Data for this task |
☆ ☆ ☆

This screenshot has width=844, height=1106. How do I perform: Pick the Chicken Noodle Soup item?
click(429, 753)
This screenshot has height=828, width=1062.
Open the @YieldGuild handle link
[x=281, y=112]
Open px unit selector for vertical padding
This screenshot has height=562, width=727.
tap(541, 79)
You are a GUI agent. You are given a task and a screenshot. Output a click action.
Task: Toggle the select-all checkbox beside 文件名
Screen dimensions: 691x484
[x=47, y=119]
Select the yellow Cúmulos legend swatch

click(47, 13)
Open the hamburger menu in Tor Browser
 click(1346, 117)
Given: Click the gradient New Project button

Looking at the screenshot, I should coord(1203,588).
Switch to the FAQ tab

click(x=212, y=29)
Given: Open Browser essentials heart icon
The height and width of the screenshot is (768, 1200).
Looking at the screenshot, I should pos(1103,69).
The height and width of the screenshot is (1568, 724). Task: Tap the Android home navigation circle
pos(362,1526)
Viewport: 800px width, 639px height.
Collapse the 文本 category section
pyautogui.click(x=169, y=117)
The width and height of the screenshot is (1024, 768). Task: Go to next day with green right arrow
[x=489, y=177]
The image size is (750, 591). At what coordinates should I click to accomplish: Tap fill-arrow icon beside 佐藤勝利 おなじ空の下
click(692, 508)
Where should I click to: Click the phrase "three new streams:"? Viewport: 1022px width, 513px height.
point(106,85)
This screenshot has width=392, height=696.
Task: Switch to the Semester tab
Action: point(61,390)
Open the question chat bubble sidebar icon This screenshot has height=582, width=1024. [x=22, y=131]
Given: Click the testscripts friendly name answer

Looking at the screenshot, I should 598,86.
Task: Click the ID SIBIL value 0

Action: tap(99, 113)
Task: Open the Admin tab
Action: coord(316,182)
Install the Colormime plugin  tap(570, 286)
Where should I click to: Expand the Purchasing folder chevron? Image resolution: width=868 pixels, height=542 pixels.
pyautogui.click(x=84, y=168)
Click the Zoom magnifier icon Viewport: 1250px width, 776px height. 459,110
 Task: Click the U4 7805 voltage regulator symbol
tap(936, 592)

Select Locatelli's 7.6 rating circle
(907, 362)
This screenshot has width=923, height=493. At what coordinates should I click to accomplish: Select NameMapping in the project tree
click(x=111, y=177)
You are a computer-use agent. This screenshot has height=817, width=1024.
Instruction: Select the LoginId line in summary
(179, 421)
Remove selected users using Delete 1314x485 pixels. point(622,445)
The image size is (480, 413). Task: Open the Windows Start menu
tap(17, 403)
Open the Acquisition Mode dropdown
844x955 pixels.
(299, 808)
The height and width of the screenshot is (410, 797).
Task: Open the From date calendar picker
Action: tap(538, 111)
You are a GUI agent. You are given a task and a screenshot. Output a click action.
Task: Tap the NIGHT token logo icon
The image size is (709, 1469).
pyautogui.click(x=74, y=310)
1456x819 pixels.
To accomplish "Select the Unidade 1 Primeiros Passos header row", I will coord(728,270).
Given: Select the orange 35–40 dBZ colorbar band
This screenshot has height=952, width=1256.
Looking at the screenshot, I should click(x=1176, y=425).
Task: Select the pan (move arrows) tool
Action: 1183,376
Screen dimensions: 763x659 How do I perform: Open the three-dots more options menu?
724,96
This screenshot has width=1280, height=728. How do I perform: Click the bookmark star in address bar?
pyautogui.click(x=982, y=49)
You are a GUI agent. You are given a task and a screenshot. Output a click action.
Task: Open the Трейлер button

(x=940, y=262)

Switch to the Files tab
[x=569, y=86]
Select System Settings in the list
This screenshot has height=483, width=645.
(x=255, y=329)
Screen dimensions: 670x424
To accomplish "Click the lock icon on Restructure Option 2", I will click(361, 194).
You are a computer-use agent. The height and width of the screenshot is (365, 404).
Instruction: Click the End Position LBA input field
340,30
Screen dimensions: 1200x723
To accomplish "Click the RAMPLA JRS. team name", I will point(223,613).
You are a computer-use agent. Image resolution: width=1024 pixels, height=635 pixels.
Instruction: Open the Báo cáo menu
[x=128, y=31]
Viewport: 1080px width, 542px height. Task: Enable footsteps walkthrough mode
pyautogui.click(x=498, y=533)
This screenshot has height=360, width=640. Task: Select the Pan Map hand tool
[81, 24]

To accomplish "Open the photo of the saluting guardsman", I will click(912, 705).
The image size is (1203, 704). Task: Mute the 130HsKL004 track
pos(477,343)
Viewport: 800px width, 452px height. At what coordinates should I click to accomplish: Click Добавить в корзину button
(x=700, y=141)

☆ ☆ ☆

Work task | Copy each line above that contains the string "will".

Solution to this exercise |
To accomplish "Select the Unidade 1 Primeiros Passos header row", I will coord(728,270).
To accomplish "Click the lock icon on Restructure Option 2", I will click(361, 194).
To accomplish "Click the RAMPLA JRS. team name", I will point(223,613).
To accomplish "Open the photo of the saluting guardsman", I will click(912, 705).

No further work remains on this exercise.